— start of DATA LISTING —

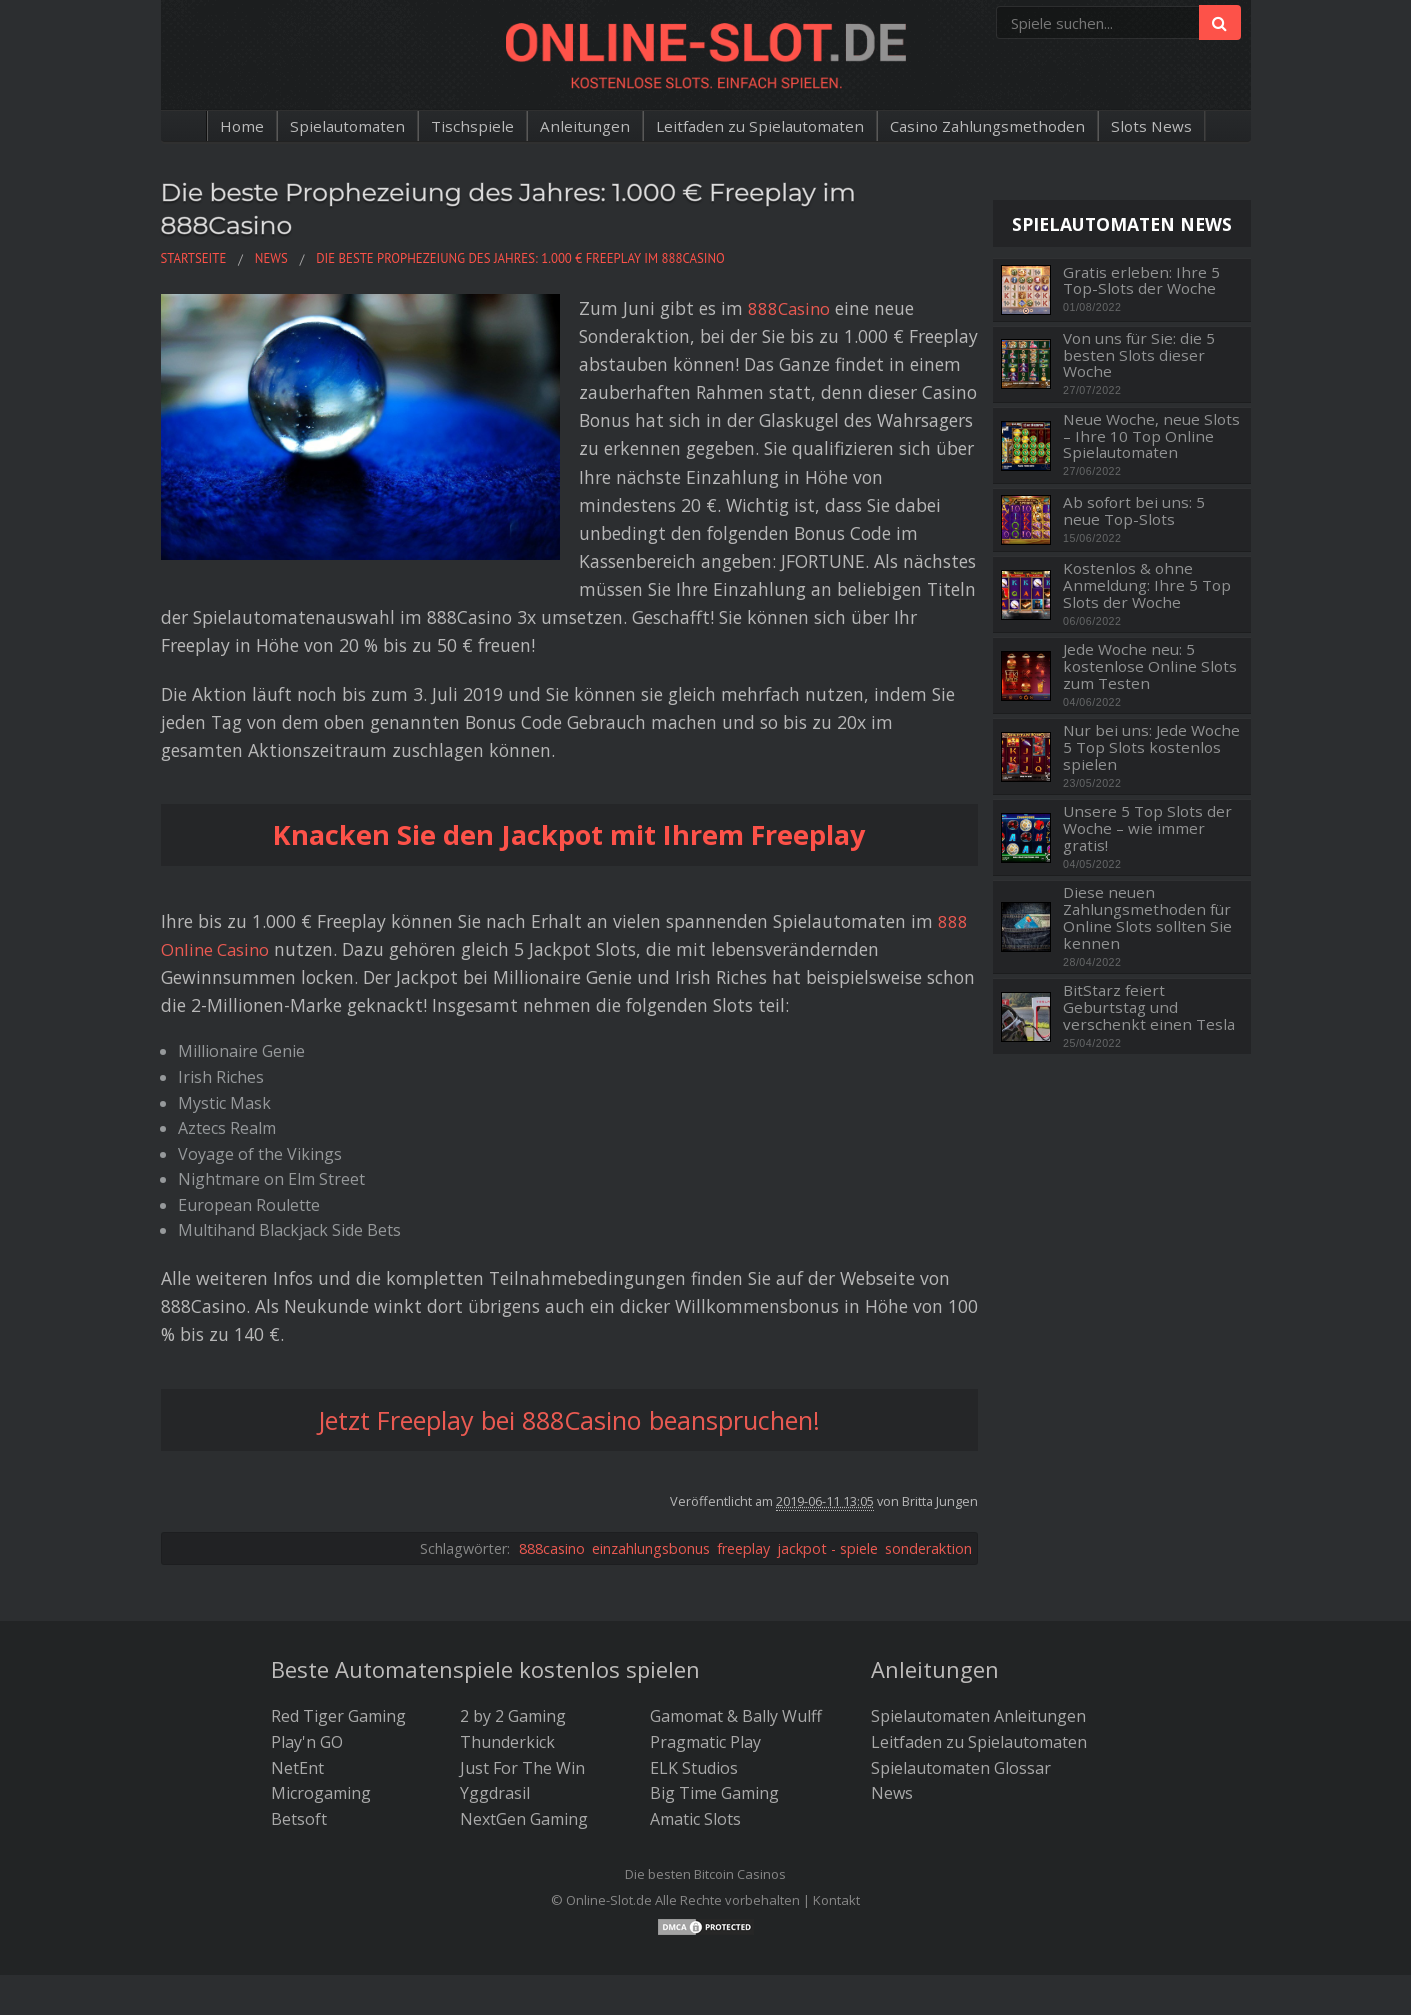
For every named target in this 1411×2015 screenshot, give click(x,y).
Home (229, 126)
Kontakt (836, 1816)
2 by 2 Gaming (513, 1632)
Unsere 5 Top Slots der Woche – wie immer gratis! (1147, 828)
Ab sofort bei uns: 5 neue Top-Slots (1134, 510)
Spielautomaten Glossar (961, 1683)
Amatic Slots (695, 1734)
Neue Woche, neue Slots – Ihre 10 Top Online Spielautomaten (1151, 436)
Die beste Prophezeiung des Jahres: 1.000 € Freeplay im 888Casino (539, 208)
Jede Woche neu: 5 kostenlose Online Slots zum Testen (1150, 666)
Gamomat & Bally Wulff (736, 1632)
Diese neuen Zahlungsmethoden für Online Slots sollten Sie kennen (1147, 917)
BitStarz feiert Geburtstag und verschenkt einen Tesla (1149, 1007)
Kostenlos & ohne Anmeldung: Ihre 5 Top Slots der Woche (1147, 585)
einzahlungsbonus (651, 1463)
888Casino (665, 308)
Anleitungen (579, 126)
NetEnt (297, 1683)
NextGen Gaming (524, 1734)
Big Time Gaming (714, 1709)
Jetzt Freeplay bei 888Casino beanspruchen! (569, 1335)
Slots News (1163, 126)
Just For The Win (522, 1683)
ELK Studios (694, 1683)
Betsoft (299, 1734)
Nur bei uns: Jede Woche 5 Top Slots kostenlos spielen (1151, 747)
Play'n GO (307, 1658)
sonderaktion (928, 1463)
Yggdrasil (495, 1709)
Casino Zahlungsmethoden (994, 126)
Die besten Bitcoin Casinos (705, 1790)
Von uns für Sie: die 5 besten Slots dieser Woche (1139, 355)
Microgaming (321, 1709)
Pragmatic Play (705, 1658)
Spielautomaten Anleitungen (978, 1632)
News (892, 1709)
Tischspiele (465, 126)
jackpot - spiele (827, 1463)
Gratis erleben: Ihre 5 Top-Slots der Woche (1141, 280)
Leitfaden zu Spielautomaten (759, 126)
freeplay (743, 1463)
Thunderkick (507, 1658)
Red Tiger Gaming (338, 1632)
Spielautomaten (337, 126)
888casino (552, 1463)
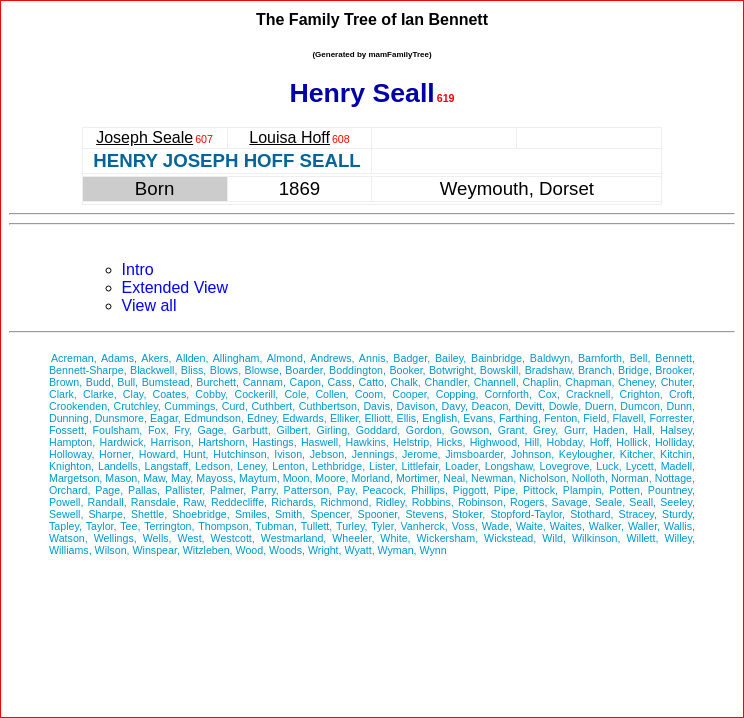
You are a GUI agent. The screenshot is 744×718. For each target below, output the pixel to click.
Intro (138, 269)
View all (149, 305)
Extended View (175, 287)
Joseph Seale (144, 137)
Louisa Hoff (289, 137)
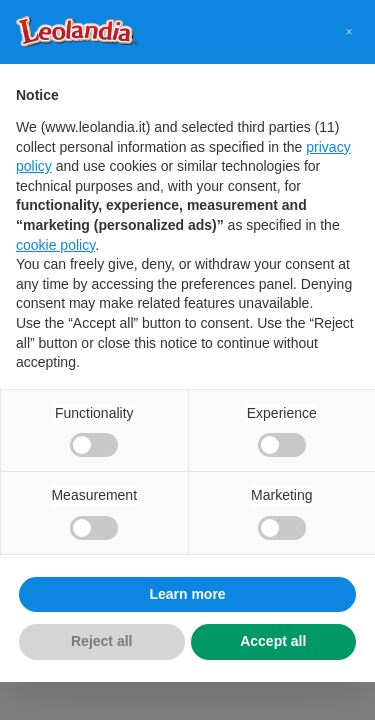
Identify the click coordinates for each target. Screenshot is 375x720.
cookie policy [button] (55, 245)
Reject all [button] (101, 641)
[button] (349, 32)
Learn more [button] (187, 594)
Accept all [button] (273, 641)
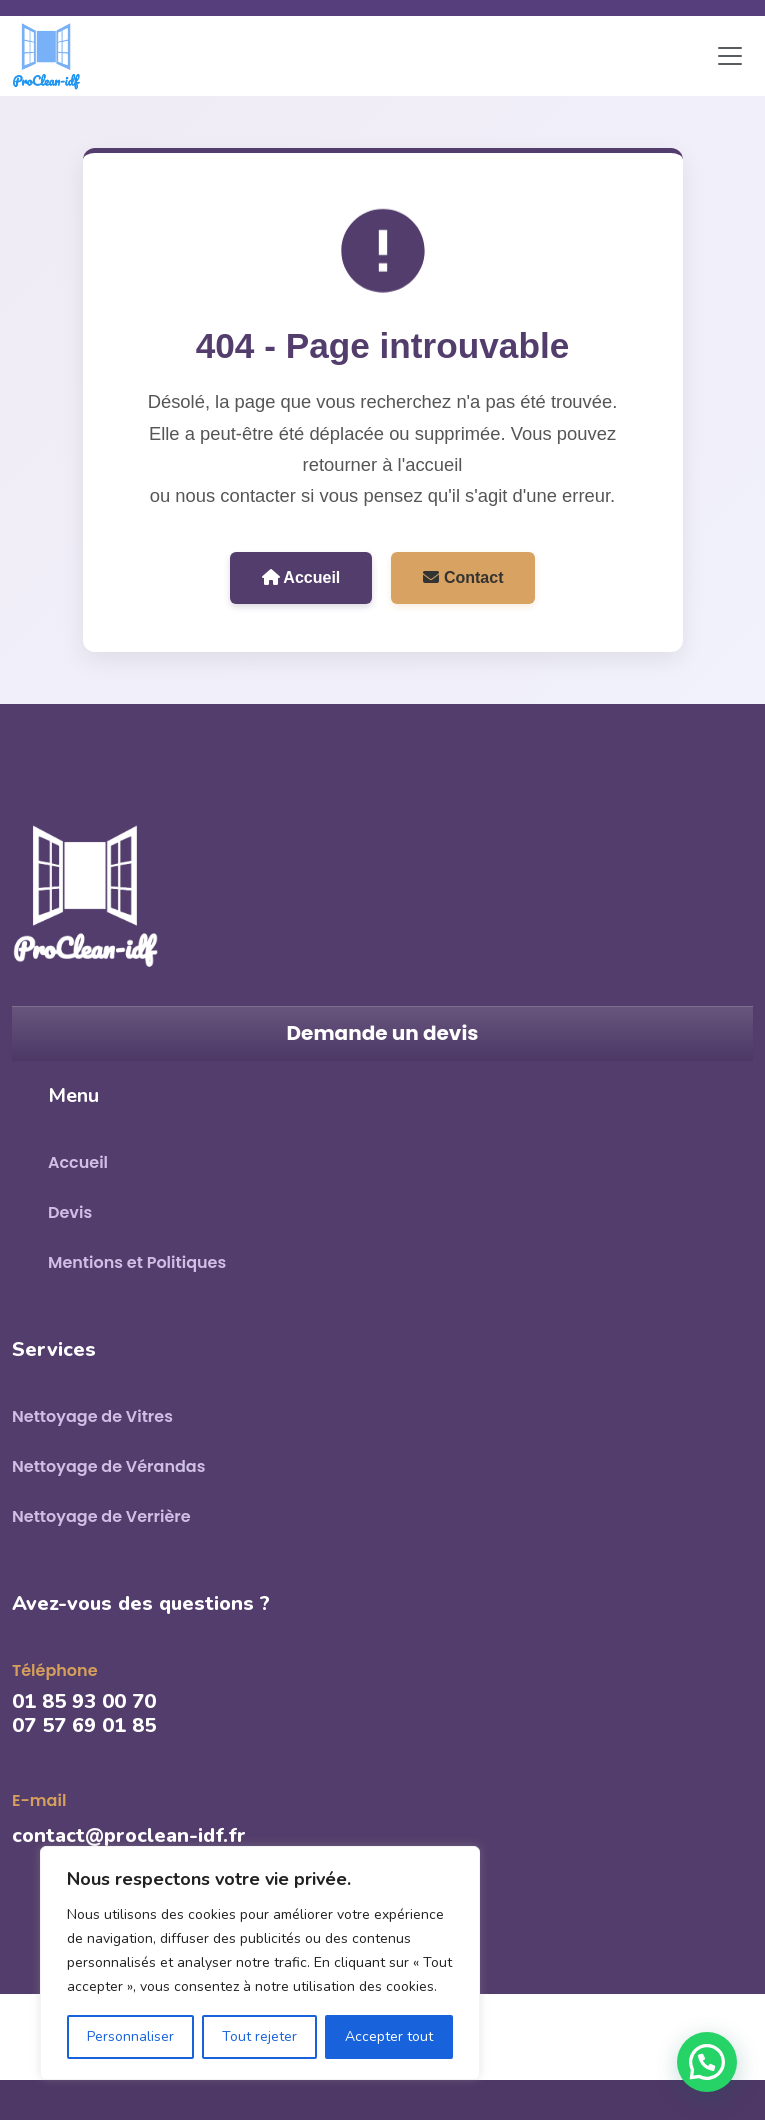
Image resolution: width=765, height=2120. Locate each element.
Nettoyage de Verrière (101, 1516)
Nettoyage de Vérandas (108, 1466)
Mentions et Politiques (137, 1262)
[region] (260, 1963)
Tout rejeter (259, 2036)
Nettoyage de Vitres (92, 1416)
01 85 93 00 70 (84, 1701)
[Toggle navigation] (730, 56)
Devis (70, 1212)
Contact (463, 577)
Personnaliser (130, 2036)
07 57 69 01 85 (84, 1725)
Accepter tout (389, 2036)
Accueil (301, 577)
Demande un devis (383, 1033)
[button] (707, 2062)
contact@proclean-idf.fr (129, 1835)
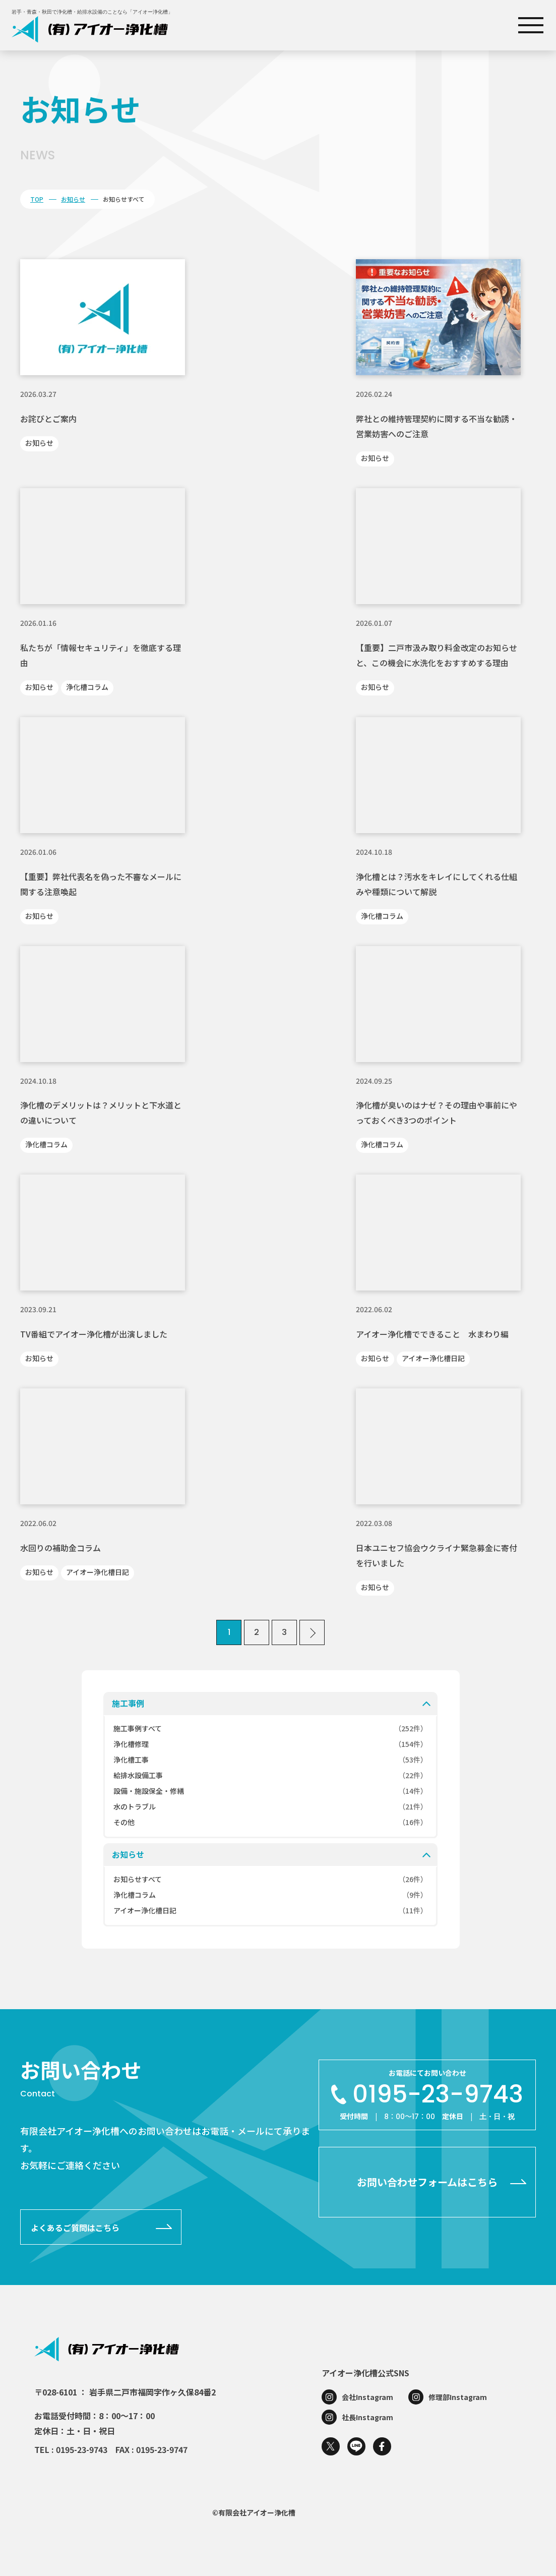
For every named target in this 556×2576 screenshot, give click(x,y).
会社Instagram (367, 2397)
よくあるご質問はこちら (75, 2227)
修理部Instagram (457, 2397)
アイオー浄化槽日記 (433, 1358)
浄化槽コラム (87, 687)
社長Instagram (367, 2417)
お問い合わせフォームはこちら (427, 2182)
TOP (36, 199)
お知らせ (73, 199)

— end of DATA LISTING —

Put every line above into a JSON list of strings, one string per line, skipping any blank lines. Leave the pictures out of the list.

OUTPUT:
[
  "For every named target in this 1411×2015 screenshot, give click(x,y).",
  "Home (229, 126)",
  "Kontakt (836, 1816)",
  "2 by 2 Gaming (513, 1632)",
  "Unsere 5 Top Slots der Woche – wie immer gratis! (1147, 828)",
  "Ab sofort bei uns: 5 neue Top-Slots (1134, 510)",
  "Spielautomaten Glossar (961, 1683)",
  "Amatic Slots (695, 1734)",
  "Neue Woche, neue Slots – Ihre 10 Top Online Spielautomaten (1151, 436)",
  "Die beste Prophezeiung des Jahres: 1.000 € Freeplay im 888Casino (539, 208)",
  "Jede Woche neu: 5 kostenlose Online Slots zum Testen (1150, 666)",
  "Gamomat & Bally Wulff (736, 1632)",
  "Diese neuen Zahlungsmethoden für Online Slots sollten Sie kennen (1147, 917)",
  "BitStarz feiert Geburtstag und verschenkt einen Tesla (1149, 1007)",
  "Kostenlos & ohne Anmeldung: Ihre 5 Top Slots der Woche (1147, 585)",
  "einzahlungsbonus (651, 1463)",
  "888Casino (665, 308)",
  "Anleitungen (579, 126)",
  "NetEnt (297, 1683)",
  "NextGen Gaming (524, 1734)",
  "Big Time Gaming (714, 1709)",
  "Jetzt Freeplay bei 888Casino beanspruchen! (569, 1335)",
  "Slots News (1163, 126)",
  "Just For The Win (522, 1683)",
  "ELK Studios (694, 1683)",
  "Betsoft (299, 1734)",
  "Nur bei uns: Jede Woche 5 Top Slots kostenlos spielen (1151, 747)",
  "Play'n GO (307, 1658)",
  "sonderaktion (928, 1463)",
  "Yggdrasil (495, 1709)",
  "Casino Zahlungsmethoden (994, 126)",
  "Die besten Bitcoin Casinos (705, 1790)",
  "Von uns für Sie: die 5 besten Slots dieser Woche (1139, 355)",
  "Microgaming (321, 1709)",
  "Pragmatic Play (705, 1658)",
  "Spielautomaten Anleitungen (978, 1632)",
  "News (892, 1709)",
  "Tischspiele (465, 126)",
  "jackpot - spiele (827, 1463)",
  "Gratis erleben: Ihre 5 Top-Slots der Woche (1141, 280)",
  "Leitfaden zu Spielautomaten (759, 126)",
  "freeplay (743, 1463)",
  "Thunderkick (507, 1658)",
  "Red Tiger Gaming (338, 1632)",
  "Spielautomaten (337, 126)",
  "888casino (552, 1463)",
  "You are a GUI agent. The screenshot is 744×718. For each target below, output the pixel to click.",
  "Intro (138, 269)",
  "View all (149, 305)",
  "Extended View (175, 287)",
  "Joseph Seale (144, 137)",
  "Louisa Hoff (289, 137)",
  "Identify the click coordinates for each target. Screenshot is 375x720.",
  "cookie policy [button] (55, 245)",
  "Reject all [button] (101, 641)",
  "[button] (349, 32)",
  "Learn more [button] (187, 594)",
  "Accept all [button] (273, 641)",
  "Image resolution: width=765, height=2120. Locate each element.",
  "Nettoyage de Verrière (101, 1516)",
  "Nettoyage de Vérandas (108, 1466)",
  "Mentions et Politiques (137, 1262)",
  "[region] (260, 1963)",
  "Tout rejeter (259, 2036)",
  "Nettoyage de Vitres (92, 1416)",
  "01 85 93 00 70 (84, 1701)",
  "[Toggle navigation] (730, 56)",
  "Devis (70, 1212)",
  "Contact (463, 577)",
  "Personnaliser (130, 2036)",
  "07 57 69 01 85 (84, 1725)",
  "Accepter tout (389, 2036)",
  "Accueil (301, 577)",
  "Demande un devis (383, 1033)",
  "[button] (707, 2062)",
  "contact@proclean-idf.fr (129, 1835)",
  "For every named target in this 556×2576 screenshot, give click(x,y).",
  "会社Instagram (367, 2397)",
  "よくあるご質問はこちら (75, 2227)",
  "修理部Instagram (457, 2397)",
  "アイオー浄化槽日記 (433, 1358)",
  "浄化槽コラム (87, 687)",
  "社長Instagram (367, 2417)",
  "お問い合わせフォームはこちら (427, 2182)",
  "TOP (36, 199)",
  "お知らせ (73, 199)"
]